Content starts

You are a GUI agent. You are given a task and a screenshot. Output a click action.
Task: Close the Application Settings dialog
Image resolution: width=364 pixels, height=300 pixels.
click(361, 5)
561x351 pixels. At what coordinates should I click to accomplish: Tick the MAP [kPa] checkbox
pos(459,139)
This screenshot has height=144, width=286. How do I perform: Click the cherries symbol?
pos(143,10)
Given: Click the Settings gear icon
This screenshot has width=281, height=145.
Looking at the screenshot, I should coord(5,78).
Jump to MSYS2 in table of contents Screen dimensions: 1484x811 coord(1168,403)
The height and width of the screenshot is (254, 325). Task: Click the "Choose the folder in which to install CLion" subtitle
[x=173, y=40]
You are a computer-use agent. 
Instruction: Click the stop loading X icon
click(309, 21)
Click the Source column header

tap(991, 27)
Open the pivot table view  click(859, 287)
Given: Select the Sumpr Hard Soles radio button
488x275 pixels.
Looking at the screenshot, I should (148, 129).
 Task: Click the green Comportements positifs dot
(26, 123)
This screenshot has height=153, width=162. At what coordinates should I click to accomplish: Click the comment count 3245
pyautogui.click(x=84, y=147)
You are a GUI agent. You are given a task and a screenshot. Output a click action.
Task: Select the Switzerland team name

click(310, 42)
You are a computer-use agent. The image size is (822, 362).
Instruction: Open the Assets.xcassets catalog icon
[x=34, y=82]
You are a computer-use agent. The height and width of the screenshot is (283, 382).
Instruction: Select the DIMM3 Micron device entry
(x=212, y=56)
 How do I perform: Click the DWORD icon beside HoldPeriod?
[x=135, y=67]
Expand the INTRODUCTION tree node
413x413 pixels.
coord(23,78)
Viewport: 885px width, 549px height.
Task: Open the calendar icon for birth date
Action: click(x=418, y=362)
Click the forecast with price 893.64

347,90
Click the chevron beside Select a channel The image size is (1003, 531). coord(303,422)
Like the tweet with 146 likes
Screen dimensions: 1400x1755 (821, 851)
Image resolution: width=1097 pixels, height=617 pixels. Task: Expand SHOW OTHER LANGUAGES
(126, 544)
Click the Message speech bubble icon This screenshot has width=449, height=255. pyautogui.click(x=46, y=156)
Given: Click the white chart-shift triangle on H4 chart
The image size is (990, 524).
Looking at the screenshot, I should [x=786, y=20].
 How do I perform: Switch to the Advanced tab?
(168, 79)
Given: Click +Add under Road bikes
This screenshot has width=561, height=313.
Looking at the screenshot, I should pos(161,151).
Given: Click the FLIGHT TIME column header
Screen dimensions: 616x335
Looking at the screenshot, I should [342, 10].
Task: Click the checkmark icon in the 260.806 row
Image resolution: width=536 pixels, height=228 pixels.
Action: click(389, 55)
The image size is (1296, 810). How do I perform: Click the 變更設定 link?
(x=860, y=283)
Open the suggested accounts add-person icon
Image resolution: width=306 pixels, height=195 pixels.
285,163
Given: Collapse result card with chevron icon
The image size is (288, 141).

Content ends

Description of the task:
Output exactly the leading lines of the data, up to and including the line marked by "Expand the INTRODUCTION tree node".

Exercise response:
You are a GUI agent. You are given a task and a screenshot. Output a click action.
Task: Close the Application Settings dialog
Image resolution: width=364 pixels, height=300 pixels.
click(361, 5)
561x351 pixels. At what coordinates should I click to accomplish: Tick the MAP [kPa] checkbox
pos(459,139)
This screenshot has height=144, width=286. How do I perform: Click the cherries symbol?
pos(143,10)
Given: Click the Settings gear icon
This screenshot has width=281, height=145.
Looking at the screenshot, I should coord(5,78).
Jump to MSYS2 in table of contents Screen dimensions: 1484x811 coord(1168,403)
The height and width of the screenshot is (254, 325). Task: Click the "Choose the folder in which to install CLion" subtitle
[x=173, y=40]
You are a computer-use agent. 
Instruction: Click the stop loading X icon
click(309, 21)
Click the Source column header

tap(991, 27)
Open the pivot table view  click(859, 287)
Given: Select the Sumpr Hard Soles radio button
488x275 pixels.
Looking at the screenshot, I should (148, 129).
 Task: Click the green Comportements positifs dot
(26, 123)
This screenshot has height=153, width=162. At what coordinates should I click to accomplish: Click the comment count 3245
pyautogui.click(x=84, y=147)
You are a GUI agent. You are given a task and a screenshot. Output a click action.
Task: Select the Switzerland team name

click(310, 42)
You are a computer-use agent. The image size is (822, 362).
Instruction: Open the Assets.xcassets catalog icon
[x=34, y=82]
You are a computer-use agent. The height and width of the screenshot is (283, 382).
Instruction: Select the DIMM3 Micron device entry
(x=212, y=56)
 How do I perform: Click the DWORD icon beside HoldPeriod?
[x=135, y=67]
Expand the INTRODUCTION tree node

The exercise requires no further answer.